> [Assigned task]:
With the pictures omitted, output word for word the lines from the one containing "Instruction: Select the" through the end of the records.

(Dataset entries)
======
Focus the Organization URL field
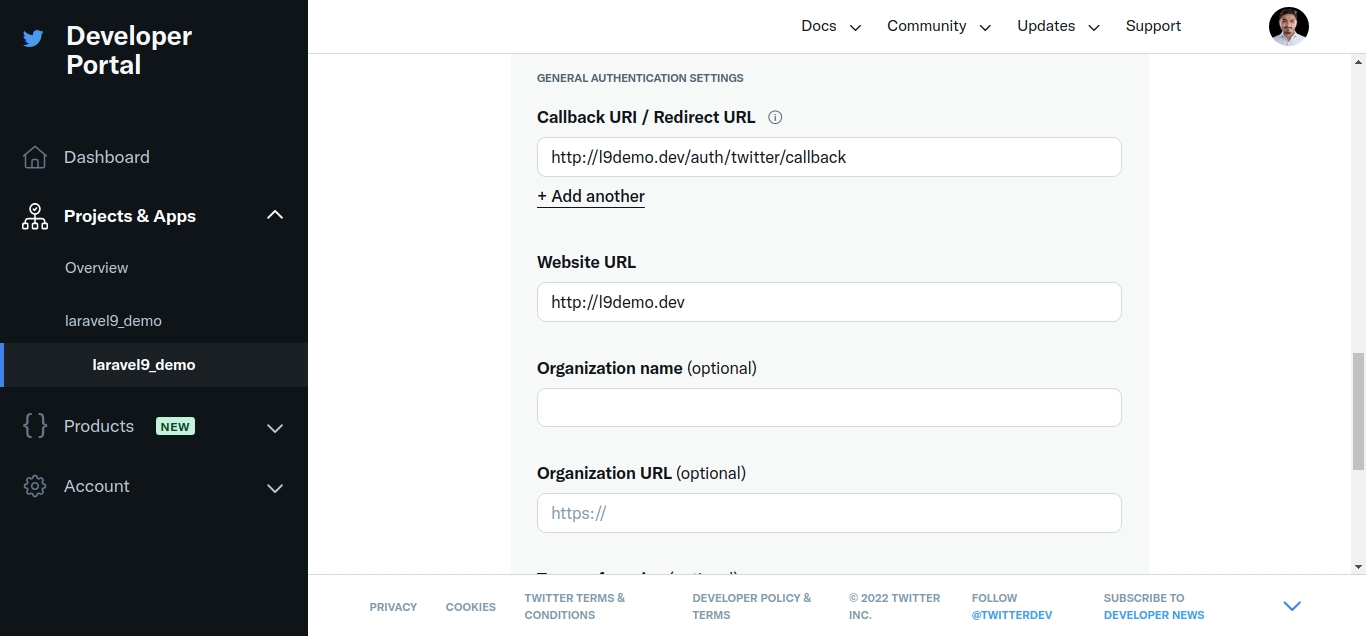 coord(829,513)
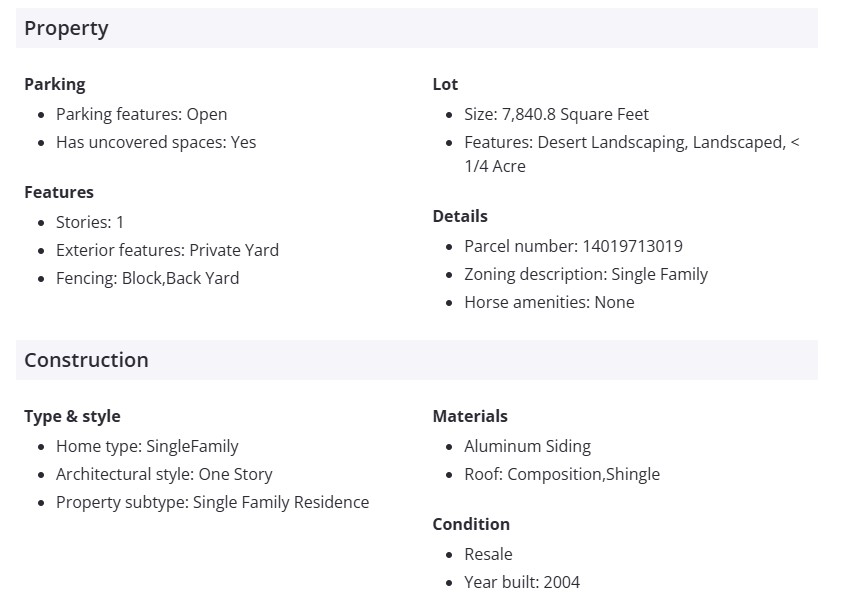Click 'Architectural style: One Story' item

[x=164, y=474]
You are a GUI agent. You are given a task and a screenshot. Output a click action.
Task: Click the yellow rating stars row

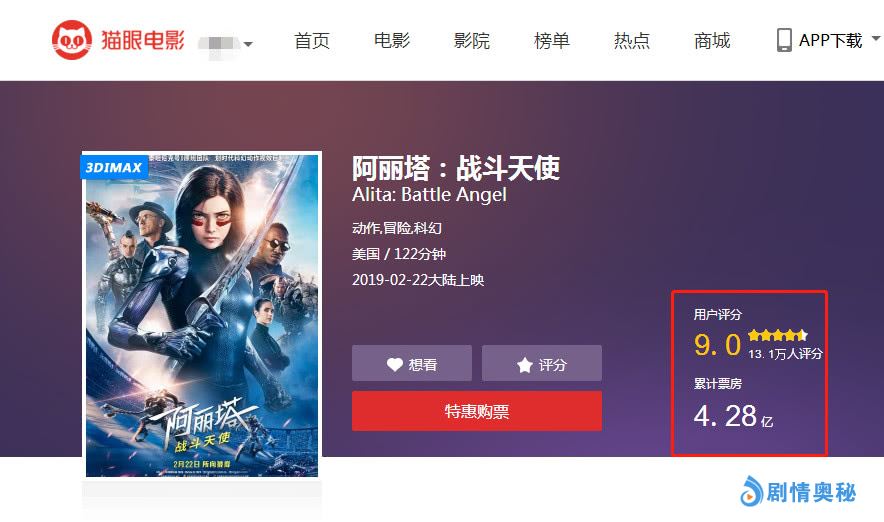coord(778,335)
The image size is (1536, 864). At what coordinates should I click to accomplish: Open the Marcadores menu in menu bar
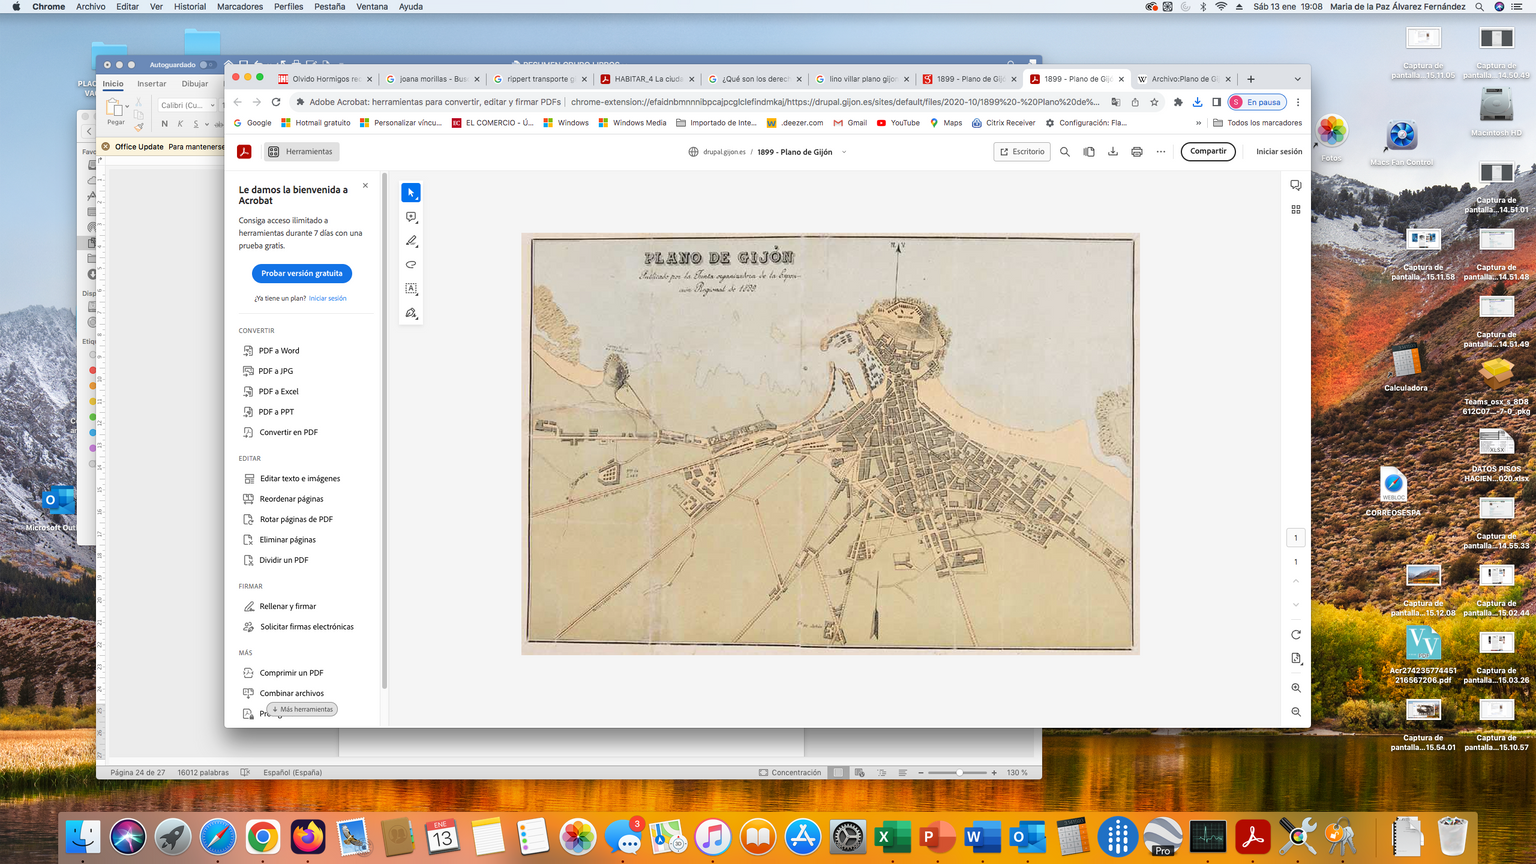(x=240, y=6)
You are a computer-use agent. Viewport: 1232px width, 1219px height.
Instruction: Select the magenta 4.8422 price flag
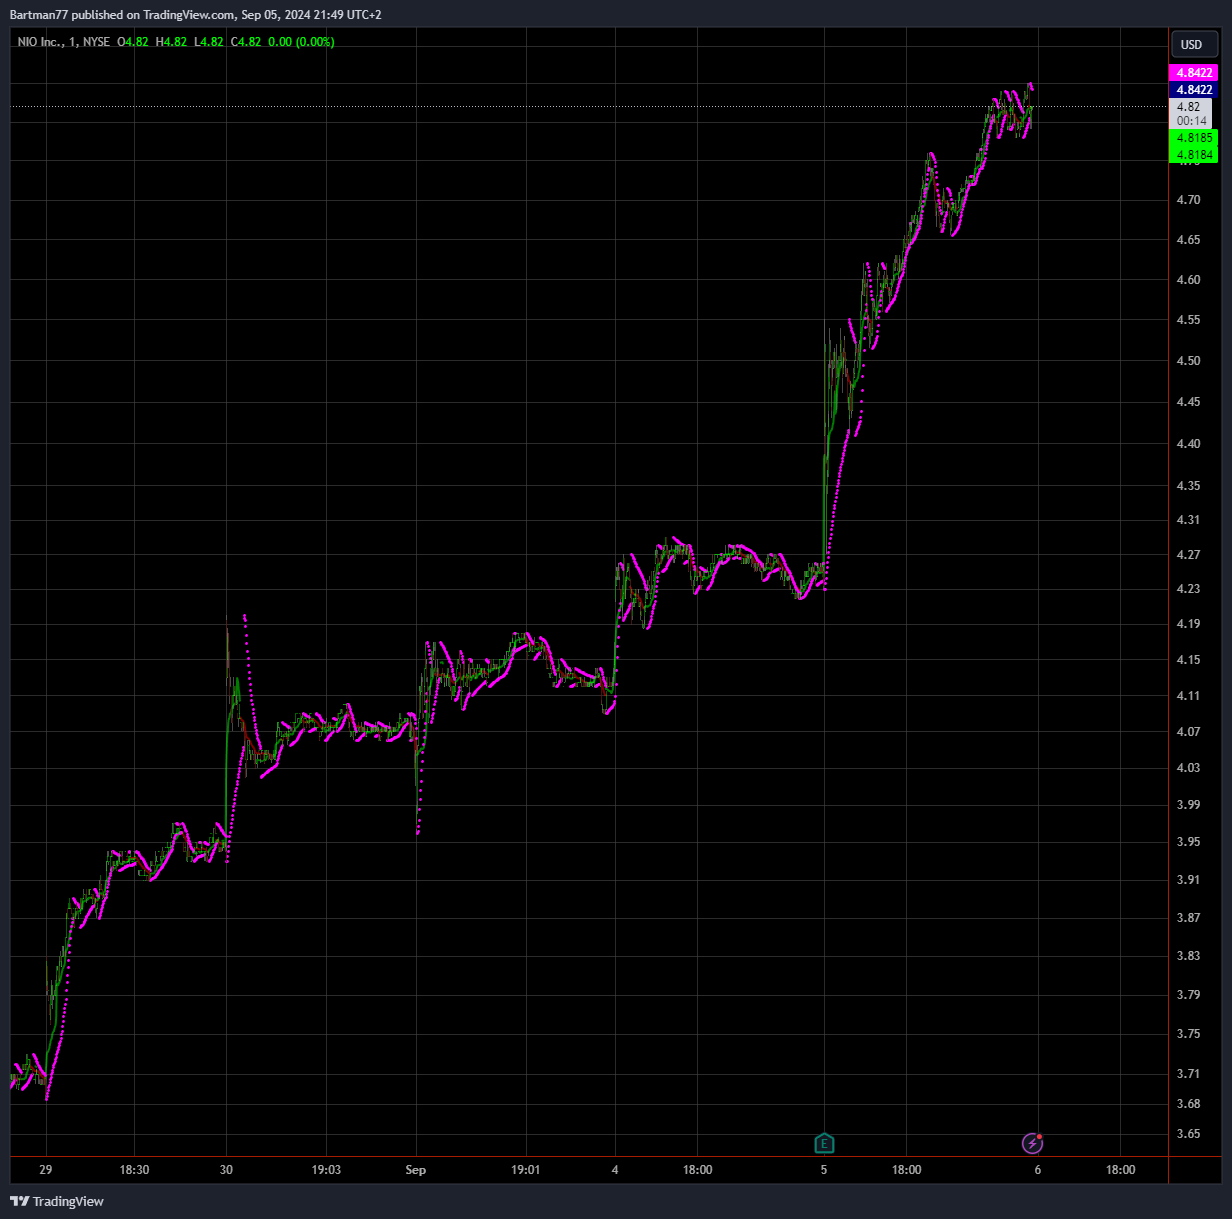1192,73
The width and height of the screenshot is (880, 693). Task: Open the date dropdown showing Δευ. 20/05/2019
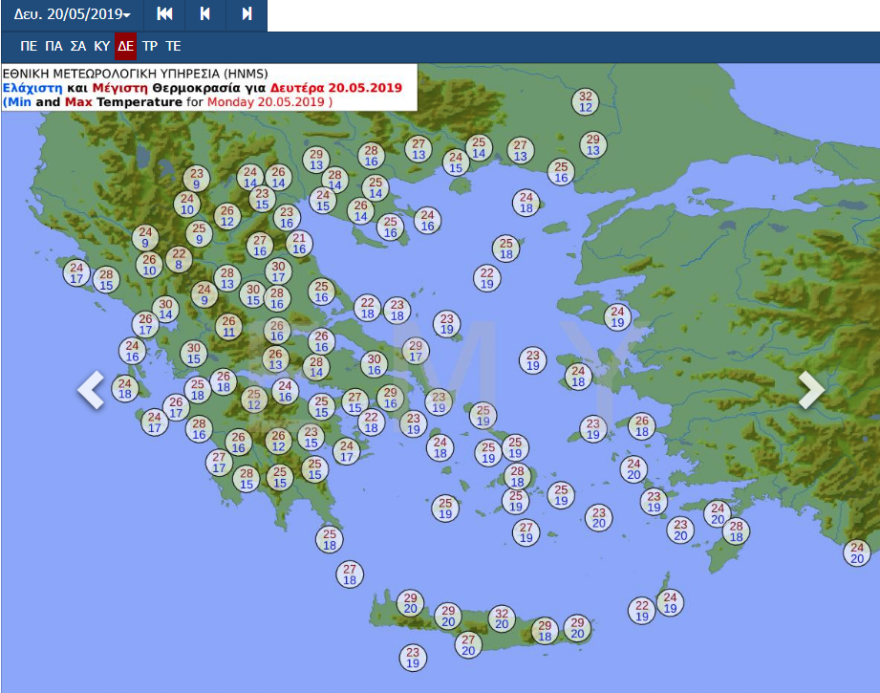point(71,15)
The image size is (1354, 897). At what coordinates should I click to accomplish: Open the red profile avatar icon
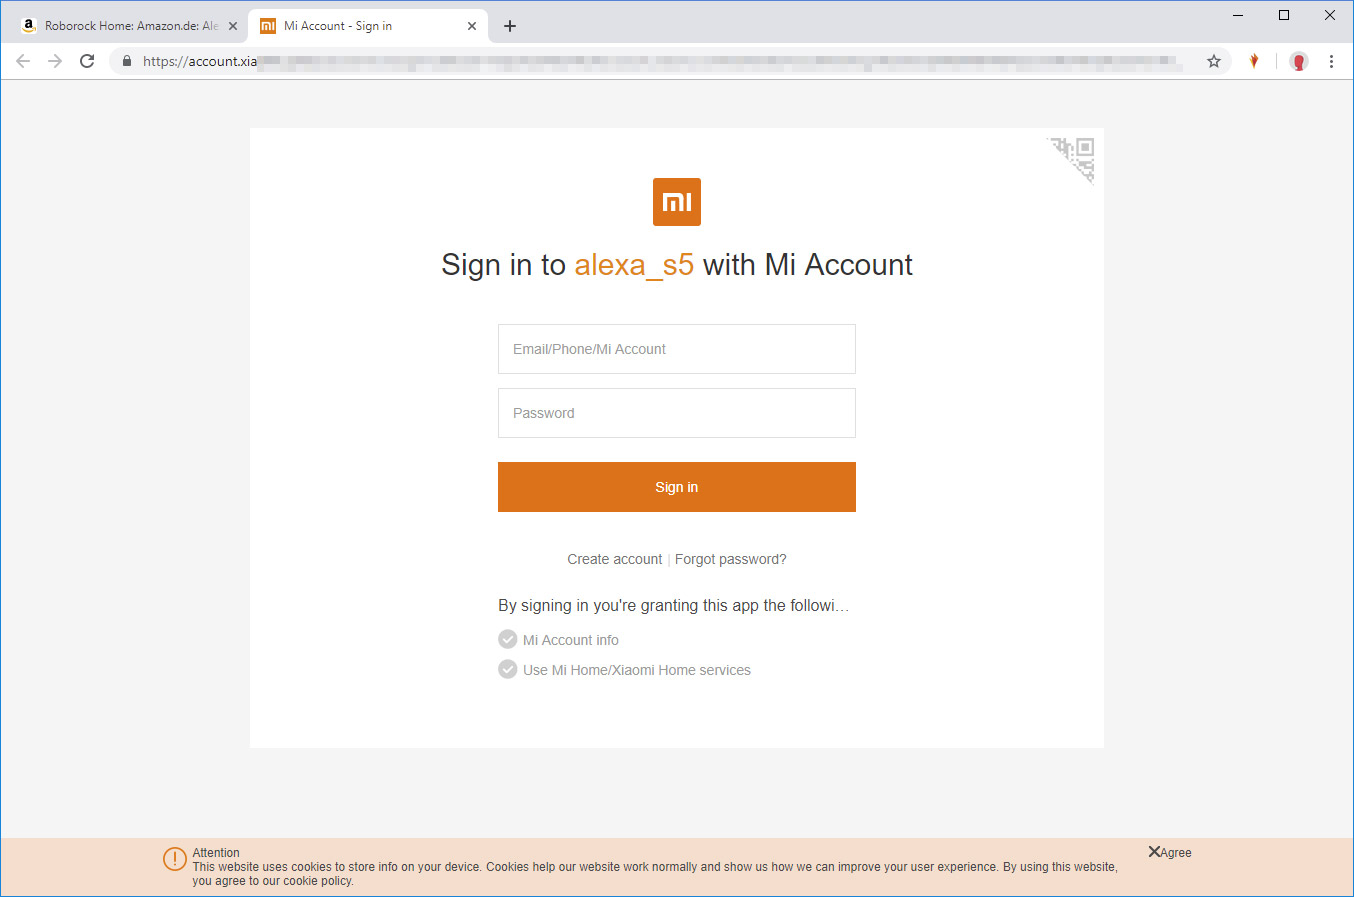1299,61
======
> [Solution for this task]:
Instruction: Select the magenta 4.8422 price flag
1192,73
The width and height of the screenshot is (880, 693). Task: Open the date dropdown showing Δευ. 20/05/2019
point(71,15)
The image size is (1354, 897). At what coordinates should I click to accomplish: Open the red profile avatar icon
1299,61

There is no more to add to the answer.